Second, this year there was a dust-up between Tampa Bay and TVG. TVG is a good promotional arm for racetracks, and if your signal is not out there in a crowded landscape you can get lost. From last December when TVG announced they were not hosting Tampa Bay this season:
  • Last season alone, as the Tampa Bay Downs signal continued to increase in popularity, $20.2 million was wagered on TBD through TVG, a virtual 33 percent increase from the previous season. “The ball is in their court,” said Tampa Bay Downs Vice President and General Manager Peter Berube. “They have severely underpaid us for a number of years and we are finally in a position to be compensated at market rates. "
It's great to want to get paid more - I don't know anyone who doesn't want to be paid more - but market driven realities dictate price, not the seller of the product. Why should TVG get a better deal? Because they market your signal for you, add to your betting handle, and provide a service.

If the seller of the product squeezes, he will get less handle. Tampa Bay, in my opinion, seems to be (in part anyway) living that reality this year.




3 comments:

The_Knight_Sky said...

Mr. Beyer should have left out mentioning trainer Jamie Ness in this article. While it is true that he is currently operating at a torrid 45 wins from 98 starts for win rate of 46%, he also has a positive ROI for this meet at 1.16.

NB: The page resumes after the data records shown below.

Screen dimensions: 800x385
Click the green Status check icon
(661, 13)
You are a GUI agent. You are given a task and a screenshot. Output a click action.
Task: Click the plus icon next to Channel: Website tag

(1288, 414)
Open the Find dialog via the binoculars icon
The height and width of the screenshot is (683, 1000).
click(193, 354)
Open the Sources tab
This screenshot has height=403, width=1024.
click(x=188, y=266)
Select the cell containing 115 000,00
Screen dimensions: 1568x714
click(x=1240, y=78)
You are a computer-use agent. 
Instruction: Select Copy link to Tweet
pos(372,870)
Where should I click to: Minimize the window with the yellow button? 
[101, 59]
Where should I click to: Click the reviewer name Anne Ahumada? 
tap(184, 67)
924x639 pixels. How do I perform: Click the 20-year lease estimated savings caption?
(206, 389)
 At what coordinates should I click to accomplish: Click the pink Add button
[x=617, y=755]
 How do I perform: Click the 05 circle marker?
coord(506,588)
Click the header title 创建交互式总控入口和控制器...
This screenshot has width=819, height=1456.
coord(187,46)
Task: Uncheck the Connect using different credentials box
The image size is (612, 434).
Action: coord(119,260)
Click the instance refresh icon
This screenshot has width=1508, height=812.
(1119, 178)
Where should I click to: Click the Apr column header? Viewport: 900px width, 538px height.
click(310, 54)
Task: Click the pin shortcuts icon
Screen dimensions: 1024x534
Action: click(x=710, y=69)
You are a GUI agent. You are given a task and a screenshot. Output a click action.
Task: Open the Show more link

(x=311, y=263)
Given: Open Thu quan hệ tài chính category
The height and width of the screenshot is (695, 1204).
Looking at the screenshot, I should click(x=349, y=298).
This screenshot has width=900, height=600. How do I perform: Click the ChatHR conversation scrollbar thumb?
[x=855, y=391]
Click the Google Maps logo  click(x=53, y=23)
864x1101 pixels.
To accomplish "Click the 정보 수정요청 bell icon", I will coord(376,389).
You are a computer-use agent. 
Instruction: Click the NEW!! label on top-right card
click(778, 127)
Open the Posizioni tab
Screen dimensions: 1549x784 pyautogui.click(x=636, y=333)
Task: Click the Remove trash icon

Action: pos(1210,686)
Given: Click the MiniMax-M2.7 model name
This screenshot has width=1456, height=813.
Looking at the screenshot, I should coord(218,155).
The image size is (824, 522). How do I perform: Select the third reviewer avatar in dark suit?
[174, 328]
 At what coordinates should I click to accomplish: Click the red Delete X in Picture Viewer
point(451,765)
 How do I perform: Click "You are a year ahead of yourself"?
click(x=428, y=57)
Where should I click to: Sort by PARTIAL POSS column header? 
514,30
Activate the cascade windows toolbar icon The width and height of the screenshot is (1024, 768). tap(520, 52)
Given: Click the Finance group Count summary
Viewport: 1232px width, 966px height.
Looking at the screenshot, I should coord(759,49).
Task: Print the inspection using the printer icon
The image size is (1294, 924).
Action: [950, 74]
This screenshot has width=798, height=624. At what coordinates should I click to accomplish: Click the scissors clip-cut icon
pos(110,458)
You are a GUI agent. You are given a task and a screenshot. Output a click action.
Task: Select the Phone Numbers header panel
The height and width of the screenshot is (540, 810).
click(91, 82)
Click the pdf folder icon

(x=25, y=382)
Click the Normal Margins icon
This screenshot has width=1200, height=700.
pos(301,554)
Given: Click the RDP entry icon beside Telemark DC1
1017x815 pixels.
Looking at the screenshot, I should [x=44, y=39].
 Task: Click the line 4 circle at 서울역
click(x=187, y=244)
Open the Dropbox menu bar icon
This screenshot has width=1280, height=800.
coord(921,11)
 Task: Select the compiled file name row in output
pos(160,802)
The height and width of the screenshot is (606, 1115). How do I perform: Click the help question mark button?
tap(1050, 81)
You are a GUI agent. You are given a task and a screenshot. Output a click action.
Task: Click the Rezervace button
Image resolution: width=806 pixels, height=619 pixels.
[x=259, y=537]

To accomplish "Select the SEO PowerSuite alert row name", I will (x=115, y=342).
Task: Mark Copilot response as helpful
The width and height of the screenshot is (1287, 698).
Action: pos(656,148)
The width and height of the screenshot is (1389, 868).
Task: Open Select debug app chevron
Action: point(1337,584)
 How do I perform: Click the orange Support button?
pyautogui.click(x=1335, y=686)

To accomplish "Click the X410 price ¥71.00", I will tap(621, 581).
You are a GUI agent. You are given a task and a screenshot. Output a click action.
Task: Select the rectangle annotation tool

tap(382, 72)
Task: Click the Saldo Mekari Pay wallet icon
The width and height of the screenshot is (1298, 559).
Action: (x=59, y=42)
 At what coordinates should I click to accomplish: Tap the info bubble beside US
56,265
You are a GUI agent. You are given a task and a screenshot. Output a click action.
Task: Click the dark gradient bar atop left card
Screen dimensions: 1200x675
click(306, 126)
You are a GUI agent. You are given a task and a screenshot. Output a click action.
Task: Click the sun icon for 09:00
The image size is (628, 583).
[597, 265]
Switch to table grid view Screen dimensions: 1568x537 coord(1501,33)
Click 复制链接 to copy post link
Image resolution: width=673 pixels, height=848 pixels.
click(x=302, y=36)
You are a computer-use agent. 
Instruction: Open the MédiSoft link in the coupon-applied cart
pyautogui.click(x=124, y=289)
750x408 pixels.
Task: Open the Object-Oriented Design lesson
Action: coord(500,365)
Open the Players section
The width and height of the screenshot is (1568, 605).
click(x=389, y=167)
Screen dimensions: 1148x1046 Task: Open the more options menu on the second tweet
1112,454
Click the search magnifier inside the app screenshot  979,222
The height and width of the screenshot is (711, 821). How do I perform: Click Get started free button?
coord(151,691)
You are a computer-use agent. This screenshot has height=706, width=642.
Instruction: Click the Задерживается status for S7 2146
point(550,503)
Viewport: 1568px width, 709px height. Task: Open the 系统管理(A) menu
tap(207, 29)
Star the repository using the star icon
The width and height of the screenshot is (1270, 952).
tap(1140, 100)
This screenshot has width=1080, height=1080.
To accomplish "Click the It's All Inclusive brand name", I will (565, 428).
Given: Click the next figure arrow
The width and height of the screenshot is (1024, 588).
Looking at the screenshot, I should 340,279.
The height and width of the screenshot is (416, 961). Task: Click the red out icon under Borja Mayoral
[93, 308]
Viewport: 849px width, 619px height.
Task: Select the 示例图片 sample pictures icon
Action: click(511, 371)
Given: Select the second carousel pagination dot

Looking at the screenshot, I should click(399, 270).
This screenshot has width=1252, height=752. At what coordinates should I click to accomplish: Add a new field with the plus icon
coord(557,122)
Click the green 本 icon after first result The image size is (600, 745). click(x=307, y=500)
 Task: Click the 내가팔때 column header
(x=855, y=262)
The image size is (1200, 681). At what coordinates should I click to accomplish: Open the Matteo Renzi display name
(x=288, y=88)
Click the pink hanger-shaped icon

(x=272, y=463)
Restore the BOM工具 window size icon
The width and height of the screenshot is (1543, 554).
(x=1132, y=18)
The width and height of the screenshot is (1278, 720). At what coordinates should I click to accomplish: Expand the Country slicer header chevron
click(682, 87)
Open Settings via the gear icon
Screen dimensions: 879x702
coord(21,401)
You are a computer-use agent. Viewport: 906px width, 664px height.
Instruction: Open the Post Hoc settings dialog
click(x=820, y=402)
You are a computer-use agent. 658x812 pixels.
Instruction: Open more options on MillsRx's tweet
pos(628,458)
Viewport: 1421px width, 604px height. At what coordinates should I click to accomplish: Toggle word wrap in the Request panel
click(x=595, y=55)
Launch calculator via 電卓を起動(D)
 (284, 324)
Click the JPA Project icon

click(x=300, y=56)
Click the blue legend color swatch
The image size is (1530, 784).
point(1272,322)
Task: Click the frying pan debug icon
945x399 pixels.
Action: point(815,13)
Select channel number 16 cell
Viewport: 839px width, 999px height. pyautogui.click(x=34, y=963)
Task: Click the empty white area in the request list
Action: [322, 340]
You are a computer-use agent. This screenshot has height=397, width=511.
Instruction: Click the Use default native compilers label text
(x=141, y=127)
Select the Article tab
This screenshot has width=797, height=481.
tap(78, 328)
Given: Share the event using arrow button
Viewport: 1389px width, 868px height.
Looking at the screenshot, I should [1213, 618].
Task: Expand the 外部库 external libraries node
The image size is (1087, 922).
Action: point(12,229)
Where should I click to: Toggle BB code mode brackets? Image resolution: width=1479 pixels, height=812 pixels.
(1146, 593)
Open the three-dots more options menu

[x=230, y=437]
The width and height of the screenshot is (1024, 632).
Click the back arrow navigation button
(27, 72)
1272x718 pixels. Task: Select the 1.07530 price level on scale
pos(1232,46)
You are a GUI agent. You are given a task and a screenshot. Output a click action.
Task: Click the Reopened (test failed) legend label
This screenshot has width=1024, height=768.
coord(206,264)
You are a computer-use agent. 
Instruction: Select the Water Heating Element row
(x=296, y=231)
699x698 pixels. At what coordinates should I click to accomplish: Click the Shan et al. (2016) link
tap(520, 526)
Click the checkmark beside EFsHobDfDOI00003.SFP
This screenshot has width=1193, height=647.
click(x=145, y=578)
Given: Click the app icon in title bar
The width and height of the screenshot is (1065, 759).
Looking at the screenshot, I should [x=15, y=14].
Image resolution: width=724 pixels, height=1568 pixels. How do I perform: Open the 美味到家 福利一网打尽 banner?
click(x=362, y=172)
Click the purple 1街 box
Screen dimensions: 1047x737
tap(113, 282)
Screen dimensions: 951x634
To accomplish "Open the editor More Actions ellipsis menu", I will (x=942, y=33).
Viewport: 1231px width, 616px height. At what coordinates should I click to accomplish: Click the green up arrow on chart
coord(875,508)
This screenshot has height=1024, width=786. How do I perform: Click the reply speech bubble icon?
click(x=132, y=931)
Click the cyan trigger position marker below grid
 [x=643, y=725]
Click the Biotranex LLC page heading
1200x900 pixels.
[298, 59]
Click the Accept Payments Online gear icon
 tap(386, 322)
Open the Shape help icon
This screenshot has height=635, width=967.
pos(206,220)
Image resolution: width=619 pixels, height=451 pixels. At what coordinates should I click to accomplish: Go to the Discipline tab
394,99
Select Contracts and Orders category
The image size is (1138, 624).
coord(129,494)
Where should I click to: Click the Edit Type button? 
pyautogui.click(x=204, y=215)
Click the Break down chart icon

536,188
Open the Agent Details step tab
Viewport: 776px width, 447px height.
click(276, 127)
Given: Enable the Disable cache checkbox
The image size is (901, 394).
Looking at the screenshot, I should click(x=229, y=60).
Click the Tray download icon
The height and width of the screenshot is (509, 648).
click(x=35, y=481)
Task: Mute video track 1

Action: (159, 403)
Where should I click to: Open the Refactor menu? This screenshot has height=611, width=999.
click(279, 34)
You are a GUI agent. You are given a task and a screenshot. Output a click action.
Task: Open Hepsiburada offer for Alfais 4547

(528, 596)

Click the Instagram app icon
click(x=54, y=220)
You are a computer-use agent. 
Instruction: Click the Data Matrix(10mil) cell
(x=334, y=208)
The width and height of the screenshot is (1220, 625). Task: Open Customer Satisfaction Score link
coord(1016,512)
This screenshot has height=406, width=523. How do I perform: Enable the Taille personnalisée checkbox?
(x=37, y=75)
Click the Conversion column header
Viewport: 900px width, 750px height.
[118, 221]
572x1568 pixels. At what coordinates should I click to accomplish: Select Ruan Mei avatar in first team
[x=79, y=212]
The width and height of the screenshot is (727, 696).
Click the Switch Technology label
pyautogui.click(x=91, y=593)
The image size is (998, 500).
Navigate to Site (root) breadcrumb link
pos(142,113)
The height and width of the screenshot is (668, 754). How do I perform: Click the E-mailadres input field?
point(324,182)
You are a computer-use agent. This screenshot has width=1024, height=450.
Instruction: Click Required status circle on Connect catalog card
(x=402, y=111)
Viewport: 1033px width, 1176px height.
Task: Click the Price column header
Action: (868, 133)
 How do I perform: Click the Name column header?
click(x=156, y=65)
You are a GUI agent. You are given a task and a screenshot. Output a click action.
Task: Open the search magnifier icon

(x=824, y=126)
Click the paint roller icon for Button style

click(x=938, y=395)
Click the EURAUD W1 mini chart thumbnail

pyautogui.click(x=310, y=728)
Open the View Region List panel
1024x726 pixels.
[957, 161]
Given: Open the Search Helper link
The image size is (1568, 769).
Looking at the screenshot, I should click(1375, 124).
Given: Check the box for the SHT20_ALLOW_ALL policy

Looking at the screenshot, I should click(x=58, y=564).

This is not a new development this year for the bettors. During the same time frame during last winter's meet (up to February 22), trainer Ness started similarly 91 horses. Despite a 34% win rate he was showing a positive 1.15 ROI during the comparable period.

The bottom line is that field sizes and how smaller fields markedly affect wagering in the trifectas and superfectas, Pick 3's and Pick 4's due to the fewer combinations being offered up for wagering.

Since this will be problematic going forward, why not make Win - Place - Show pools worth playing again? This move benefits novices as well as the experienced bettors by providing more overlay opportunities.

ITP said...

Tampa Bay's 25.9% takeout on tri's and super's coupled with the raise in host fees when the product is deteriorating has killed their growth in handle.

I actually can't believe it's not down more. It will be soon if they keep making moronic decisions like raising the price on a product which is getting worse.

Still not quite sure how Berube and TB were labeled as "bettor friendly" when it's obvious that they are obviously "squeeze the lemon dry" types.

Seth said...

Good post- shows that the perception was that Tampa Bay was bettor-friendly, that is no longer the case.